There’s also the psychological toll. Suggesting a link between Tylenol and autism fuels guilt and shame, making parents feel as though a routine painkiller could be to blame for their child’s diagnosis. That kind of messaging doesn’t just lack evidence; it stigmatizes families already navigating the challenges of autism.
And beyond individual households, overstated claims erode trust in health authorities. If people believe the government has been “hiding” the truth about acetaminophen, it feeds the same conspiracy ecosystem that has already undermined vaccines, masks, and other public health measures. Once trust is broken, rebuilding it is far harder, and misinformation tends to linger long after the science is clear.
What We Still Don’t Know and Research Needs
Science is rarely absolute, and researchers continue to study how medications interact with fetal development. But the nuance here matters: ongoing research is about refining understanding, not uncovering some hidden link that proves acetaminophen causes autism.
Experts agree that more rigorous, long-term studies would be useful, particularly those that can measure actual dosage and timing rather than relying on self-reported use. As the NIH noted, current evidence is limited by reliance on surveys and recall. More precise tracking would help rule out even small risks.

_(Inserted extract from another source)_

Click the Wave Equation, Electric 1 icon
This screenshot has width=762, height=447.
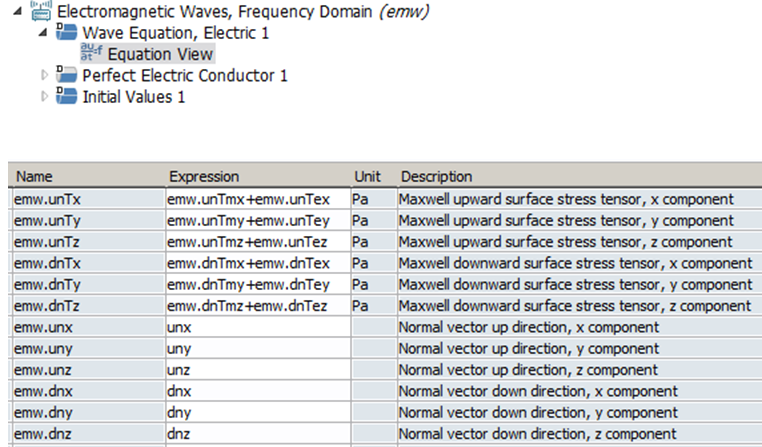(67, 33)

There’s also interest in better controlling for confounding factors like maternal infections, genetic predispositions, and environmental exposures, all of which can influence neurodevelopment. As the JAMA sibling study demonstrated, when you compare children within the same family, the supposed link disappears, suggesting other variables, not acetaminophen, are the real drivers.
Finally, researchers continue to call for biological plausibility: evidence of a mechanism by which acetaminophen could alter brain development. To date, no such mechanism has been demonstrated in humans. Without that, bold claims about causation remain scientifically hollow.
The upshot: science is still refining its picture, but the data we have today do not justify the sweeping claims made by Trump and Kennedy.
Conclusion
The claim that acetaminophen use in pregnancy causes autism is not supported by science. Decades of research, including large-scale studies published in JAMA and statements from the NIH, have consistently found no causal connection. Acetaminophen has been used safely for generations, and professional bodies like the American College of Obstetricians and Gynecologists continue to recommend it as the safest pain reliever during pregnancy.
What they are offering isn’t science; it’s politics. By framing Tylenol as a hidden culprit, they’re recycling the same tactics used to cast doubt on vaccines: fear, suspicion, and the false promise of a simple cause for complex conditions. The real cost is public confusion, unnecessary guilt for parents, and potential harm to pregnant people who may avoid the only safe fever reducer available to them. History has already shown what happens when conspiracy theories drive health policy: trust erodes, science takes a back seat, and vulnerable people pay the price. Autism is not caused by Tylenol. Pretending otherwise won’t advance science, but it will deepen the damage of misinformation.